La absolución de Donald Trump en el Senado fue la imagen más fiel de la profunda metamorfosis que sufrió en los últimos años el Partido Republicano y la política estadounidense. Tras el fracaso económico de George W. Bush y los ocho años de Barack Obama, el Gran Old Party (GOP) tenía que reinventarse. Bajar impuestos, reducir el déficit fiscal, y defender el libre mercado ya no bastaba para ganar las elecciones. Los republicanos encontraron en el magnate inmobiliario la receta ideal para volver al poder. Y esta semana se aferraron a ella, conscientes de que las encuestas, que le otorgan una aprobación del 49%, la economía y su electorado no los perdonarían si lo dejaban caer.
Mitt Romney, ex candidato a presidente en 2012 y único republicano que votó para destituir a Trump, simboliza el pasado principista y moderado del partido de Abraham Lincoln. Trump, en cambio, se ajusta más a lo que pide hoy la política: showman, un barniz de outsider que se enfrenta al “pantano” de Washington, grandes dotes comunicativas, y poco contenido ideológico.
Si bien Trump rescata algunas de las tradiciones del partido, se desmarca en las formas de comunicar y en la base que pretende representar. Hace guiños a los que temen perder su trabajo –el verdadero motivo de sus guerras comerciales–, a los descontentos que sienten que el crecimiento no golpeó a sus puertas, y a los desencantados con la política tradicional. Esa gente no ve a Trump como la fuente de su inspiración, sino como su azote al sistema. Para Trump la política es un juego de suma cero, donde no hay cooperación posible con la oposición ni con sus correligionarios que discrepan públicamente con él.
Las primarias, que funcionaban como un dique de contención de los candidatos más radicales y extremistas, se transformaron en una competencia donde gana quien moviliza al núcleo duro más activo, aquellos que gritan más fuerte en los mítines y en las redes sociales. Si esa minoría es lo suficientemente ruidosa y el candidato es un habitué de los estudios de televisión, la cobertura de la prensa y el flujo de donaciones están asegurados.
Millonario y ex conductor de The Apprentice, la política de Trump no es de masas, sino de reality show. Cada gesto, frase o tuit está estudiado para generar un profundo impacto –negativo o positivo–, replicado por sus seguidores, opositores y los medios de comunicación, que avivan, sin quererlo, el fuego de la hoguera de las vanidades del trumpismo.
Muchas veces subestimado, Trump intuye como pocos lo que quieren las audiencias. El discurso del Estado de la Unión fue una muestra de ello. Allí, habló de un “boom” de empleos en la industria –un tema crucial para votantes en Michigan, Pennsylvania, Ohio y Wisconsin–, acentuó los principales hitos de su administración en la lucha contra el terrorismo, e hizo hincapié en el control de las fronteras. Pero el presidente sabe que la política no se nutre solo de propuestas programáticas, sino también de emociones e impacto. Por eso, entregó la Medalla al Valor al locutor de extrema derecha Rush Limbaugh, referente de la “mayoría silenciosa” que vota al presidente, un día después que anunciara que luchaba contra un cáncer de pulmón; sorprendió a una mujer al anunciarle que su esposo, un militar destinado en Afganistán, estaba con ellos en el recinto; y levantó de su silla a republicanos y demócratas al presentar al presidente de la Asamblea Nacional Juan Guaidó, en un gesto dirigido a la diáspora venezolana y cubana de Florida, distrito clave en la lucha por la presidencia. La política exterior de Trump también está diseñada para garantizar su permanencia en el poder.
_ _ _ _
:: Consigna ::
Según el texto sobre la absolución de Trump en el Senado, ¿qué republicano fue el único que votó para destituirlo? Las líneas que vienen a continuación son un material aparte del texto.

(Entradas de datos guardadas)
_ _ _ _
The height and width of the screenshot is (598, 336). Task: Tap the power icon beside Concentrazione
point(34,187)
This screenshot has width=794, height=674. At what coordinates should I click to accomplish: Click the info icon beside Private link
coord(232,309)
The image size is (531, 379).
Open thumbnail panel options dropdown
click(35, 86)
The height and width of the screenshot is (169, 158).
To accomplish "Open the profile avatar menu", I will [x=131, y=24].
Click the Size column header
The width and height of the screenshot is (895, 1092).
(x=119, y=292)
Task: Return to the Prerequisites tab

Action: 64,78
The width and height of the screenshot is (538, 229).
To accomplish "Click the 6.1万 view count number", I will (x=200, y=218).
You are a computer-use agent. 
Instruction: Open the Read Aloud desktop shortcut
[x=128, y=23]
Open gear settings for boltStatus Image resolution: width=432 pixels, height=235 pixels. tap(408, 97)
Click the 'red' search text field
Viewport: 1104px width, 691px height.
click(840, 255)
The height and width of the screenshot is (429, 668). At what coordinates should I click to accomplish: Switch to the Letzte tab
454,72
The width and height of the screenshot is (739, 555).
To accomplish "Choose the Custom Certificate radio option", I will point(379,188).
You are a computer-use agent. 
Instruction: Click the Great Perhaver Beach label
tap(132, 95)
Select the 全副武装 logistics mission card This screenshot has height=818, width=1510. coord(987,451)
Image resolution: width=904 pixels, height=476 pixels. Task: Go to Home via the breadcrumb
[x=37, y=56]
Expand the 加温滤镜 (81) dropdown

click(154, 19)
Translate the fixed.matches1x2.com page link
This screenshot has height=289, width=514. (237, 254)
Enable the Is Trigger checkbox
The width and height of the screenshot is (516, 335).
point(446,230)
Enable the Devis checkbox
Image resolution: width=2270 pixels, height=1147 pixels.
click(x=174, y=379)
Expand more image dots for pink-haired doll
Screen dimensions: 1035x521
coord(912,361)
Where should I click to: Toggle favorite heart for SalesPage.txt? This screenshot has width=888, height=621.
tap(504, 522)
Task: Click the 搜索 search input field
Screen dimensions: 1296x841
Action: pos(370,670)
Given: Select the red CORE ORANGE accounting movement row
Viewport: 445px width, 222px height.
_ _ _ _
:: Respuesta ::
Mitt Romney.